Erste Auswirkungen der Privatisierung der Studienkollegs

Bekanntlich werden derzeit die Studienkollegs, die ausländische Studieninteressierte auf die Hochschulzugangsberechtigungsprüfung vorbereiten, in NRW abgeschafft. Ersetzt werden diese durch private Institutionen, wie z. B. das sogenannte "Freshman Program", das jüngst an der FH Aachen gegründet wurde.

Diese Umstellung zum privaten Programm bringt für die ausländischen Studieninteressierten keine erfreulichen Neuerungen, sondern viele Nachteile mit sich. Die Aufnahmeberechtigung wird durch einen Test im Heimatland erteilt, die Teilnehmer werden in einer abgelegen Polizeikaserne in Linnich untergebracht und der Unterricht ist hauptsächlich auf Englisch.

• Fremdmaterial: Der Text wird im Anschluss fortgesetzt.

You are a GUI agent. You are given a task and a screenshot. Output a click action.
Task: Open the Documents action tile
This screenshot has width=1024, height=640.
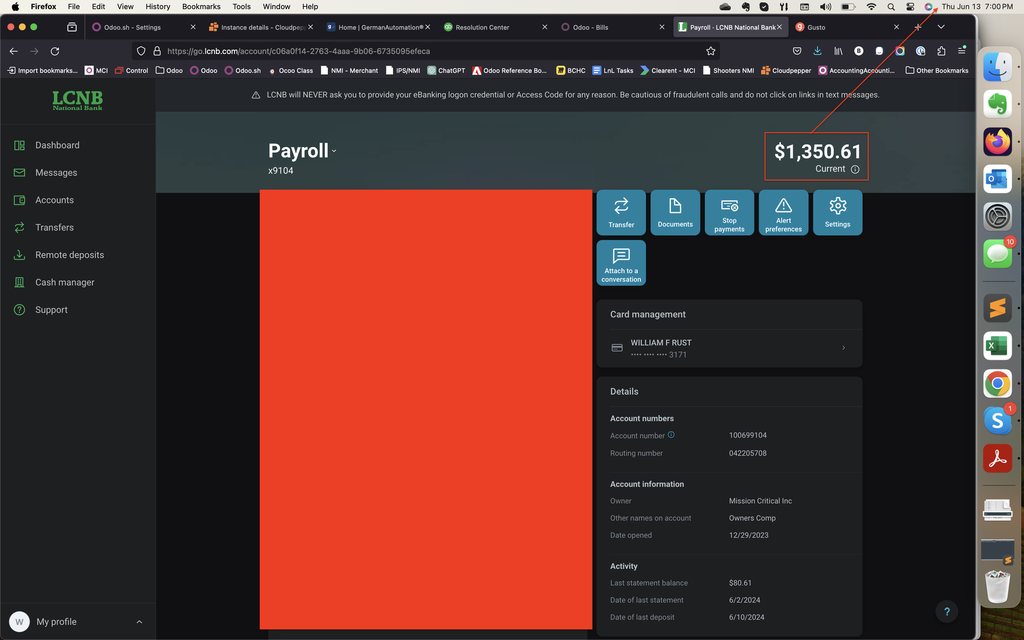click(675, 212)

Den größten Nachteil stellen allerdings die anfallenden Kosten dar. Neben den 8.000 Euro für die Aufenthaltsgenehmigung, müssen die ausländischen Studieninteressierten 15. Euro für die einjährige Ausbildung aufbringen - 40 % der Einnahmen fließen dabei übrigens direkt an die FH Aachen. Das sind zusammen 23.000 Euro, was nicht nur für Studierende aus Entwicklungshilfeländern eine schwindelerregende Summe darstellt. Hier stellt sich aber auch die Frage, ob die europäische Konkurrenz nicht weitaus "kostengünstiger" ist und die avisierte Zielgruppe nicht direkt nach England oder in die Niederlande geht.

Ein weiteres Problem: Wenn alles bezahlt ist und die Feststellungsprüfung erfolgreich absolviert wurde, dürfen sich die ausländischen Studenten am Standort Jülich der FH Aachen immatrikulieren. Allerdings ausschließlich an der FH Aachen, da die Hochschulzugangsberechtigung vom "Freshman Program" nicht für andere Hochschulen in NRW erteilt wird.

Ich frage vor diesem Hintergrund die Landesregierung:

1. War die Landesregierung bei der Erarbeitung des Modells der FH Aachen beteiligt?

2. Sind die anfallenden Kosten nach Auffassung der Landesregierung angemessen?

3. Welche ausländische Studierende können nach Auffassung der Landesregierung, die anfallenden Kosten tragen?

4. Deckt das kürzlich vom Minister Pinkwart im Wissenschaftsausschuss vorgestellte Stipendienprogramm die Gesamtkosten in Höhe von 23.000 Euro ab?

5. Ist es nach Auffassung der Landesregierung sinnvoll, dass die vom "Freshman Program" erteilte Hochschulzugangsberechtigung ausschließlich zum Studium am Standort Jülich der FH Aachen berechtigt?

Antwort des Ministers für Innovation, Wissenschaft, Forschung und Technologie vom 13. Juni 2008 namens der Landesregierung im Einvernehmen mit der Ministerin für Schule und Weiterbildung, dem Finanzminister und dem Minister für Generationen, Familie, Frauen und Integration:

Zur Frage 1:

Die Landesregierung war an der Erarbeitung des Modells der FH Aachen nicht beteiligt.

Das Programm wurde aber als Modellversuch durch das Ministerium für Schule und Weiterbildung des Landes Nordrhein-Westfalen genehmigt.

Zur Frage 2:

Die Fachhochschule Aachen muss die Kurse kostendeckend anbieten.

Zur Frage 3:

Die Nachfrage regelt das Angebot. Soweit hier bekannt ist, wird das Programm der Fachhochschule Aachen gut nachgefragt.

Zur Frage 4:

Das in Planung befindliche Hochschulzugangsstipendienprogramm des Landes ist ein Stipendium, das auf pauschalierter Basis die Kurskosten für die Vorbereitung auf die Feststellungsprüfung erstattet. Alle Kosten, die den Betroffenen sonst entstehen, werden wie im bisherigen System auch davon nicht berührt.

Zur Frage 5:

Die Fachhochschule Aachen verbindet die erfolgreiche Absolvierung des Freshman Program mit einer Studienplatzgarantie. Diese kann die FH Aachen natürlich nur für die eigene Hochschule geben. Das Interesse der Studierenden an einem Studienplatz dürfte höher sein als an einer fachgebundenen Hochschulreife ohne Studienplatz.